Sita’s hand holding the dagger began to tremble.

“Do you remember lying together beside the fire, the night I gave you my heart?”

A ragged, tortured wail escaped Sita’s lips, and Karim saw her grip on the knife falter. Without warning, he darted forward and pulled Nefermaat free of the princess’s grasp.

Sita roared with fury.

Pushing the girl behind him, safe into Raetawy’s arms, Karim turned to catch the princess’s wrist as she slashed at him with the dagger.

“You are nothing to me!” she snarled. “Nothing but a dirty, stinking thief!”

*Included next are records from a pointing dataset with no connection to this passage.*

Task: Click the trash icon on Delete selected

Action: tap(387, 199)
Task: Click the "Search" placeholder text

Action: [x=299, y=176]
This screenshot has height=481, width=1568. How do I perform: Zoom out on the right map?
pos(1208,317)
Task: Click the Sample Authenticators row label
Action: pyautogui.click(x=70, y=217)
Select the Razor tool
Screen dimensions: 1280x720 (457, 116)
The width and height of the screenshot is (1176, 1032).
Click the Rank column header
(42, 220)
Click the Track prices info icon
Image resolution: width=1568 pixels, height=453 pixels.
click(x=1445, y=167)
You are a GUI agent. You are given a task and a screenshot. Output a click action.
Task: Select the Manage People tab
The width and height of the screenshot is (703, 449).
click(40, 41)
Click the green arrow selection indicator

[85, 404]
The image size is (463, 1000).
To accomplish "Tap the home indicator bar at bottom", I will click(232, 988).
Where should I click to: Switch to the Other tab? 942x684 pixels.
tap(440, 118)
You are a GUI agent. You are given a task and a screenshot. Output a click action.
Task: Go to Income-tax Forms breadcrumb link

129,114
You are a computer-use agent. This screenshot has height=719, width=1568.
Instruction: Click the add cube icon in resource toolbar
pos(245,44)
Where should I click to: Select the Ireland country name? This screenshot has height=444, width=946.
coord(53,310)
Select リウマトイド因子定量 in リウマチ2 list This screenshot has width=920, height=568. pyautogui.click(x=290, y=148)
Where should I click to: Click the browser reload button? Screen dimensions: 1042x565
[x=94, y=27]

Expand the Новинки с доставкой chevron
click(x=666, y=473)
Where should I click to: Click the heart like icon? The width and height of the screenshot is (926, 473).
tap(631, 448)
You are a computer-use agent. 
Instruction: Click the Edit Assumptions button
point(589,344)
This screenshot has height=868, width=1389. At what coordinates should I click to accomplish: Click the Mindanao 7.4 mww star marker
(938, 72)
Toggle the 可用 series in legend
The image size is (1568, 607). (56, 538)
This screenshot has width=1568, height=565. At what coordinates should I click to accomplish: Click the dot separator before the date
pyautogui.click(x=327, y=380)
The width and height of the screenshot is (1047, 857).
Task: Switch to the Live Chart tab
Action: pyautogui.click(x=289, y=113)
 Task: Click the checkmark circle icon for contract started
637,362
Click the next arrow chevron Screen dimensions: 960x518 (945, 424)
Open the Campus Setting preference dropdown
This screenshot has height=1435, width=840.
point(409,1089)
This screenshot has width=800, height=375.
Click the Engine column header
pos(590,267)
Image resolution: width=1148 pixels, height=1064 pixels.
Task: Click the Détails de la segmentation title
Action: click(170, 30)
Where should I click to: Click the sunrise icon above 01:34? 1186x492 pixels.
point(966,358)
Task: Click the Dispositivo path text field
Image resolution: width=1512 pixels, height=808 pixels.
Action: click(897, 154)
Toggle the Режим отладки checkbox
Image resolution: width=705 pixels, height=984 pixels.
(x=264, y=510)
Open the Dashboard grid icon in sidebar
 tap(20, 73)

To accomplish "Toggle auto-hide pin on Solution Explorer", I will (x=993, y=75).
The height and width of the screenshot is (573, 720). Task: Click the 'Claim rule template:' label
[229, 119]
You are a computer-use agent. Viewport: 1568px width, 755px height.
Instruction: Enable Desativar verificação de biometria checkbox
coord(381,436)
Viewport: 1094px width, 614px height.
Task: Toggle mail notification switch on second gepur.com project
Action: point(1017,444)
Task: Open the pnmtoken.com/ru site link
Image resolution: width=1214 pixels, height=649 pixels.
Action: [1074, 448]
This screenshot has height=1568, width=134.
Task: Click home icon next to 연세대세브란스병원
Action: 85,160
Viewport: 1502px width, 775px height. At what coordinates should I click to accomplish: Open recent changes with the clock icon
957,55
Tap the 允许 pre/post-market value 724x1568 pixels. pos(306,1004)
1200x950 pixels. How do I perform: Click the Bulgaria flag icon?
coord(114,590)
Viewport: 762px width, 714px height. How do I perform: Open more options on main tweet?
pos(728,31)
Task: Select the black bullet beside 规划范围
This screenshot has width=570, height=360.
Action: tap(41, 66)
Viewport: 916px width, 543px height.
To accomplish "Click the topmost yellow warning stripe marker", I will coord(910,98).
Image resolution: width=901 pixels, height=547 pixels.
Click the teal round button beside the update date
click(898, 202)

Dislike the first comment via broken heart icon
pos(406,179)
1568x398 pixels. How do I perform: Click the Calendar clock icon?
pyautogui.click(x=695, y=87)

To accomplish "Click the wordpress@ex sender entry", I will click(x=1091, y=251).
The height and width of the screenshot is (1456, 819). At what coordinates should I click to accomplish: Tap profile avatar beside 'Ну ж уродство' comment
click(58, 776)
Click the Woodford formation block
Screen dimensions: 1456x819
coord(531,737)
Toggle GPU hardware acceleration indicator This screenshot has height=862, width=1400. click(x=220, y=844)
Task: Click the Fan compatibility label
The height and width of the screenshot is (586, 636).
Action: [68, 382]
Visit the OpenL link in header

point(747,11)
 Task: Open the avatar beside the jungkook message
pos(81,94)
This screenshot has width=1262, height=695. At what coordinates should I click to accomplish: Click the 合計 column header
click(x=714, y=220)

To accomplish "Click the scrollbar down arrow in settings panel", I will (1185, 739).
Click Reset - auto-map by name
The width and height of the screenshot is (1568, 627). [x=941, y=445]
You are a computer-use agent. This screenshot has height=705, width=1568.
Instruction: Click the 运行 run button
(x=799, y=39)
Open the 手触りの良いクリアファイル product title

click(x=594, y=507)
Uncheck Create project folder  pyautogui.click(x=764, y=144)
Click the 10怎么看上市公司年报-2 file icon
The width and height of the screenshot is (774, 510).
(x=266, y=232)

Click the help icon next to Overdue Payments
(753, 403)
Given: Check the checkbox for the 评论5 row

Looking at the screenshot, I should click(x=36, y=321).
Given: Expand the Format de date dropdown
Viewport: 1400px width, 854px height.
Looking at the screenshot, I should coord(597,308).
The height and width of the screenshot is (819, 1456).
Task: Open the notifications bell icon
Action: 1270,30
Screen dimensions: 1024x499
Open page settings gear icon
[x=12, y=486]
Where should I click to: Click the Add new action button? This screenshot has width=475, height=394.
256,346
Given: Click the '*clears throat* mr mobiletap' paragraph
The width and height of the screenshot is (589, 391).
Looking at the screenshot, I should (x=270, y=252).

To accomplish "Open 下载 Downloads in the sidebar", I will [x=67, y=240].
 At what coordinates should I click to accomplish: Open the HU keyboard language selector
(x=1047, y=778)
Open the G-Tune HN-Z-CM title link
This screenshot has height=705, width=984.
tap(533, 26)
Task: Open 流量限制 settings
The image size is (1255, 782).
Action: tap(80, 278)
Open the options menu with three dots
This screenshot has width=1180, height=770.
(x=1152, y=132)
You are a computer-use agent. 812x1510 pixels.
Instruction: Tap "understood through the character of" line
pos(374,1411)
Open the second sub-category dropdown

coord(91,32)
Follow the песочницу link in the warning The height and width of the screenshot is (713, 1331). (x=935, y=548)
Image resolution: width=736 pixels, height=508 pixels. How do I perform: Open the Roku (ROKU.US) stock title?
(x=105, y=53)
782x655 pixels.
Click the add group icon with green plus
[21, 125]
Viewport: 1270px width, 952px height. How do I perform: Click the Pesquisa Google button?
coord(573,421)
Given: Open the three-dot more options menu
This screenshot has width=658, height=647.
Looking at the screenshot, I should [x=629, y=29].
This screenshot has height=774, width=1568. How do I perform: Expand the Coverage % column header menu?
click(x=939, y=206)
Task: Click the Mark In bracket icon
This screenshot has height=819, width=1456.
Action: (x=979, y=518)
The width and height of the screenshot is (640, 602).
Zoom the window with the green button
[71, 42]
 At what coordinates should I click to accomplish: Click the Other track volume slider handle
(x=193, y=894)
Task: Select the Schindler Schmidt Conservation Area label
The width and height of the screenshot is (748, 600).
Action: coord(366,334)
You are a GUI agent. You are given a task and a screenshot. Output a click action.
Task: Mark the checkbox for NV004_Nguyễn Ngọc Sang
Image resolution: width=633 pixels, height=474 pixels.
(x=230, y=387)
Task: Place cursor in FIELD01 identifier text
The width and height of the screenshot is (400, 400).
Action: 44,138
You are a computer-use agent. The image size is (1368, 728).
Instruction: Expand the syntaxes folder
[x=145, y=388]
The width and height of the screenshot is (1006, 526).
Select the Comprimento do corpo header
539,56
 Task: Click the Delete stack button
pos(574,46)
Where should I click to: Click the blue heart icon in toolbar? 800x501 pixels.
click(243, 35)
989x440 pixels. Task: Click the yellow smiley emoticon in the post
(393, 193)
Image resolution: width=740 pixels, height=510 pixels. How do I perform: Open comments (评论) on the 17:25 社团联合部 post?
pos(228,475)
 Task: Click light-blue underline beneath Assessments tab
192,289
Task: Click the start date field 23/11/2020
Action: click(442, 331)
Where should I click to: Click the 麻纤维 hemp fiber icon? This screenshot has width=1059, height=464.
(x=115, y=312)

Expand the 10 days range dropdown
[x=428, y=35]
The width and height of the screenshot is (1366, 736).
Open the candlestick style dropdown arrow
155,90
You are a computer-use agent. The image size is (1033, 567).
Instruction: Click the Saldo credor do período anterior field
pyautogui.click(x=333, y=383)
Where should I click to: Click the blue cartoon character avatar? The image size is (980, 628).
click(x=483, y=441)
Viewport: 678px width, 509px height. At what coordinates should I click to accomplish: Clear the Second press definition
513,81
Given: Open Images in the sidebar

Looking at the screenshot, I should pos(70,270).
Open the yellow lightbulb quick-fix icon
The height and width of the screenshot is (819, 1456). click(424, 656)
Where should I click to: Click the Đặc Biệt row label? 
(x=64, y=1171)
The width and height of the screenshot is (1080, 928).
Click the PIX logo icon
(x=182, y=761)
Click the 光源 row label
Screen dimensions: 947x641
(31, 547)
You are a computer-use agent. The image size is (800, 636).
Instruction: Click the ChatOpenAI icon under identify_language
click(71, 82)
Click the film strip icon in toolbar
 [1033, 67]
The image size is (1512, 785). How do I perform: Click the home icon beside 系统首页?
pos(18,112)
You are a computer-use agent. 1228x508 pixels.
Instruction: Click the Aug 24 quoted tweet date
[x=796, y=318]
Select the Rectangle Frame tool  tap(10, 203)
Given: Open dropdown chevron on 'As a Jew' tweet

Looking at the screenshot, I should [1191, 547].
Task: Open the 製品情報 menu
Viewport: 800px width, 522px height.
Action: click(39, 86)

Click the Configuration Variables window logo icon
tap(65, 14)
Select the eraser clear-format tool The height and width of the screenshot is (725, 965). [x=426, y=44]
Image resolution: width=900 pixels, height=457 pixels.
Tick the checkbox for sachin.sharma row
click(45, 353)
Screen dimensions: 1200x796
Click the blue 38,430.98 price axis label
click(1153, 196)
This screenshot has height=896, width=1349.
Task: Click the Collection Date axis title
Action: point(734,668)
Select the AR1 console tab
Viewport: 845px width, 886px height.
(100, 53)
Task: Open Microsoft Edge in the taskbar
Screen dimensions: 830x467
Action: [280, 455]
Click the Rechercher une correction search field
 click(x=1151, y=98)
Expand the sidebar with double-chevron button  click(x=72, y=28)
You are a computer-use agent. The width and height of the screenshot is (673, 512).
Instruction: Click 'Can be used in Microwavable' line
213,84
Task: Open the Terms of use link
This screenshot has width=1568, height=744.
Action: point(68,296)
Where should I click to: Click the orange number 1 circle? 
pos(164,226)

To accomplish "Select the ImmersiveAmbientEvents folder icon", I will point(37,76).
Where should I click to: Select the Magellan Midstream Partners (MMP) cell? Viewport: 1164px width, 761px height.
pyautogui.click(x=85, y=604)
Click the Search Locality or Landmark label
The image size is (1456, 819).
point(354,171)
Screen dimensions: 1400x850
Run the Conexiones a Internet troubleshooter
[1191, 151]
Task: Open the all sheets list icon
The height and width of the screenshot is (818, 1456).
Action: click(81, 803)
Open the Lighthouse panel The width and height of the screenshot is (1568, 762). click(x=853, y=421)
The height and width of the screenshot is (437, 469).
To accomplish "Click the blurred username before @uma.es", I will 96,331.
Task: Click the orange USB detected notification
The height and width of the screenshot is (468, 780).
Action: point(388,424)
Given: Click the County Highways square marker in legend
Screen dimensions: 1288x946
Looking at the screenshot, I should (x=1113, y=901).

He grappled with her, holding back the blade. He could overpower her, but that would do nothing to break the spell. The curse had weakened, but his words weren’t enough. He needed something drastic to bring Sita back to herself.

The answer broke over him like the dawn.

“If that is so, then do as you wish,” Karim said and released her wrist. His resistance gone, Sita plunged the dagger straight into his chest.

Nefermaat screamed.

Sita stared at the knife in astonishment. Her pupils dilated and constricted, as if a war was waging within her.

“Perhaps I am nothing to you, sena,” Karim said, his voice husky with pain, “But you are everything to me.”

And with those words, he pulled her into a kiss, the press of her body pushing the blade into him to the hilt.